In August 2013, we asked library professionals to complete an initial evaluation survey of the Reading Well Books on Prescription scheme. A summary of the survey findings is shown below.
The survey was completed by 85 respondents in 81 library authorities, representing 53% of the English public library network.
- 57% or 47 authorities reported that local demand for materials had been more or less as expected. A small number of authorities, 17% or 14, said that demand was less than expected, and only 8% or 7 authorities said that it had been greater.
- Over a third of authorities, 38%, said they would like to reorder materials. The most popular re-order time was September.
- Just under a third of authorities, 32%, said they would not like to reorder and 30% said they didn't know.
- There was some interest in the new resources proposed, the most popular new resources being stickers and landscape posters, followed by banners and dumpbins.
- Nearly all authorities surveyed, 99%, have purchased new book stock to support the scheme.
- 57% or 43 authorities are stocking books in every library including mobiles, 44% or 33 authorities are stocking titles in designated libraries. A further 13% or 10 authorities are including prison libraries in the scheme.
- 18% or 15 authorities, just under a fifth of the sample, have not yet distributed leaflets to partners. This may be because of planned launches later in the year to coincide with World Mental Health Day (10 October).
- 82% or 67 authorities have distributed materials. Of these, 39% or 32 authorities distributed materials themselves and 43% or 35 authorities had help from partner agencies.
- The majority of prescribing partnerships so far appear to be with GPs, with 70% or 54 authorities indicating that they are working with GPs on the scheme. Other library health partners include Improving Access to Psychological Therapies (IAPT) services and mental health trusts in 48% or 37 authorities, community mental health nurses in 29% or 22 authorities, and independent counsellors or therapists in 16% or 12 authorities. Additional named partners include third sector organisations, midwives and health visitors, occupational therapists, pharmacies, social services, wellbeing centres, clinical commissioning groups (CCGs) and health trainers.
- In terms of levels of interest, findings indicate that there are 1,127 prescribing GP practices interested in the scheme. This works out at an average of 25 practices per authority, although further analysis shows distribution to be much more varied. One authority reported interest from 460 GP practices whilst several others reported interest from just one.
- In addition, 53 IAPT services have expressed interest, along with 60 'other' prescribers.
- 15 authorities indicated interest from a further 396 prescribing practices but were uncertain who these were.
- In just over half of English library authorities there are therefore a total of 1,636 prescribing practices working with the scheme.
- While receipt of prescriptions should be treated with some caution as a measure of uptake, 33% or a third of authorities have already received prescriptions, while just over a third, 37%, have not, and a further 30% didn't know.
- Around a quarter or 26% of authorities have already been successful in securing local funding for the scheme, although three quarters, 74%, reported not having secured any additional resource.

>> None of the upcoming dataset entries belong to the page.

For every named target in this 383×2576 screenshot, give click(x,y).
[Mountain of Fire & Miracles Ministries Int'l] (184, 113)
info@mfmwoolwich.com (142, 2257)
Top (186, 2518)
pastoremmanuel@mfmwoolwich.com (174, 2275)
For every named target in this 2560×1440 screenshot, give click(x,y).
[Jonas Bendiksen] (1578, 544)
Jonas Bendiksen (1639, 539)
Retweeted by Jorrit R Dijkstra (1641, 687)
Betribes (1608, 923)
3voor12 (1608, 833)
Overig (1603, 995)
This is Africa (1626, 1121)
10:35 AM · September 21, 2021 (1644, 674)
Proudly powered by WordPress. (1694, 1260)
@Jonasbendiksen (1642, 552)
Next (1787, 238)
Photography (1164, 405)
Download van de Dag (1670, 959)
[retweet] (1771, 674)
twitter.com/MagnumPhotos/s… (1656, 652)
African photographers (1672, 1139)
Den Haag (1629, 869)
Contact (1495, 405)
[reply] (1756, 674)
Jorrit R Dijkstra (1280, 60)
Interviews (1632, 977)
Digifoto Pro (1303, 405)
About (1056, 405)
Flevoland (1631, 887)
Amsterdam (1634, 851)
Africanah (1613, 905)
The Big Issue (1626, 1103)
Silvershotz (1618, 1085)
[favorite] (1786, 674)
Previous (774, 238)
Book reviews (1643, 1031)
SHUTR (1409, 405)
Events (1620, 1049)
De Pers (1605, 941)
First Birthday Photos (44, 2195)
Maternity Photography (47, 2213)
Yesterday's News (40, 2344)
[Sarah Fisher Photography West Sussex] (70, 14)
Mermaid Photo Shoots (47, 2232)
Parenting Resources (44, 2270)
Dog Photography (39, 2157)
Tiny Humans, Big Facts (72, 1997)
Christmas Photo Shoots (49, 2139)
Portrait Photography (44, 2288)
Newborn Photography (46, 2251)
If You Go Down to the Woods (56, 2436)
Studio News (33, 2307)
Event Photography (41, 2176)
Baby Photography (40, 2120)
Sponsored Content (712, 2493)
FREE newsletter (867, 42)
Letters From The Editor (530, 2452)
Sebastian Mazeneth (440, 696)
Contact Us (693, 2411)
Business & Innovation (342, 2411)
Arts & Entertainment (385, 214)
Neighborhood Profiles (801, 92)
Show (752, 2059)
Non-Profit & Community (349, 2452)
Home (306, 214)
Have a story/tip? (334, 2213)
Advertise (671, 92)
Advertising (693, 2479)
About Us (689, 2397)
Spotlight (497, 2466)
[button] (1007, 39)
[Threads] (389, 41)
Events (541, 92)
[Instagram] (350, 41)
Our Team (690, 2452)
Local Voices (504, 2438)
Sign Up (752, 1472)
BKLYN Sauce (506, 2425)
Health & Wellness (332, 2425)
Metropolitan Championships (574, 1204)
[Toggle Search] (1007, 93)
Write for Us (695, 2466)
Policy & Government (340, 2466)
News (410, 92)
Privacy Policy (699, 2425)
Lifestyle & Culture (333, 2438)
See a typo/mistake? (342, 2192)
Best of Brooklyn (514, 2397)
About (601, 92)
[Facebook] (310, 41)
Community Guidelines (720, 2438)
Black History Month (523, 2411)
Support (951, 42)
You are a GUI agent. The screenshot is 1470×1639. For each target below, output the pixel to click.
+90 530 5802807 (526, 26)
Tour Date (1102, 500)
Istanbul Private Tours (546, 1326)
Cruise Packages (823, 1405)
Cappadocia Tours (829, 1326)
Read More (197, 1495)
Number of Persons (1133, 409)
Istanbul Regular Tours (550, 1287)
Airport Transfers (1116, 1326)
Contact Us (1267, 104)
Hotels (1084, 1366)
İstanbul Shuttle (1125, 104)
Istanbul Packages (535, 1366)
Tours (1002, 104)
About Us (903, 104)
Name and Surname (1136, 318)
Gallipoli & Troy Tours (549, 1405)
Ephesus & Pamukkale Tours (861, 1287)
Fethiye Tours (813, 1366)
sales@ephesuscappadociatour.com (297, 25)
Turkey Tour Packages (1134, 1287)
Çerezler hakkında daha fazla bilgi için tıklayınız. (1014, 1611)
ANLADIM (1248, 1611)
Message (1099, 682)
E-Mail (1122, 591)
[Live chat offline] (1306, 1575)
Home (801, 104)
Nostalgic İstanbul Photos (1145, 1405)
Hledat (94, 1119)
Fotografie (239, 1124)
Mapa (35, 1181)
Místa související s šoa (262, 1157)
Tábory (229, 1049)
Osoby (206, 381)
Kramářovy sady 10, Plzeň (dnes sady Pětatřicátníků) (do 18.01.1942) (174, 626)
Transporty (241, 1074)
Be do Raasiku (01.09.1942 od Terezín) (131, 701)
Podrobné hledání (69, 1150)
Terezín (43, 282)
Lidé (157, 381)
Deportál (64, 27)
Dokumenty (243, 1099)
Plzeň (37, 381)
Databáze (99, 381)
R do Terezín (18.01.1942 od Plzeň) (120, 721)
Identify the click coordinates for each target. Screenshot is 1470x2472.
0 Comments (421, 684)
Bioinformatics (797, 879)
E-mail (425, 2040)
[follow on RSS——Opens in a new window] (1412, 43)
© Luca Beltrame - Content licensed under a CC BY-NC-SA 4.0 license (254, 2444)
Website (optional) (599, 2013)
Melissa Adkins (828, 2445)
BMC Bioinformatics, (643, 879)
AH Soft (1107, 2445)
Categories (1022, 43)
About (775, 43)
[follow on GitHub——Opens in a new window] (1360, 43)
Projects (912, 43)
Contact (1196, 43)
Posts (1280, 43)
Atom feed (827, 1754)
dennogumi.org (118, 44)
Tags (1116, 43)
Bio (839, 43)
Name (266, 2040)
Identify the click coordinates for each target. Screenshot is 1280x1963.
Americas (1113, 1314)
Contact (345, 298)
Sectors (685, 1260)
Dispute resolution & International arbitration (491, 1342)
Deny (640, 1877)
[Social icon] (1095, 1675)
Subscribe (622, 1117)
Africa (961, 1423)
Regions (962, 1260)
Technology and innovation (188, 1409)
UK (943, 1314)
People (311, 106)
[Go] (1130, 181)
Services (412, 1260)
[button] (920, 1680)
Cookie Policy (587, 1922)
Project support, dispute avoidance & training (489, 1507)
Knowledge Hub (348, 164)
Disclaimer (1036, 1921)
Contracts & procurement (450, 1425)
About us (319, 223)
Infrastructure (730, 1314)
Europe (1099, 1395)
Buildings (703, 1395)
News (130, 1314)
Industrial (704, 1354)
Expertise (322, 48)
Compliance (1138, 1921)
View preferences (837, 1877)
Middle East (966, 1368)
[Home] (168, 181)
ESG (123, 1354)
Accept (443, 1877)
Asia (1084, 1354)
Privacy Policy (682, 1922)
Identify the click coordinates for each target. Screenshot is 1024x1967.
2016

The most common source of support identified being local authority public health departments (16% or 11 authorities), followed by IAPT services (9% or 6 authorities) and CCGs (3% or 2 authorities).
- The majority of authorities who have received funding have received lower levels of support: 30% or 19 authorities received less than £6,000, only one authority received between £6,000 and £10,000, and two authorities more than £10,000.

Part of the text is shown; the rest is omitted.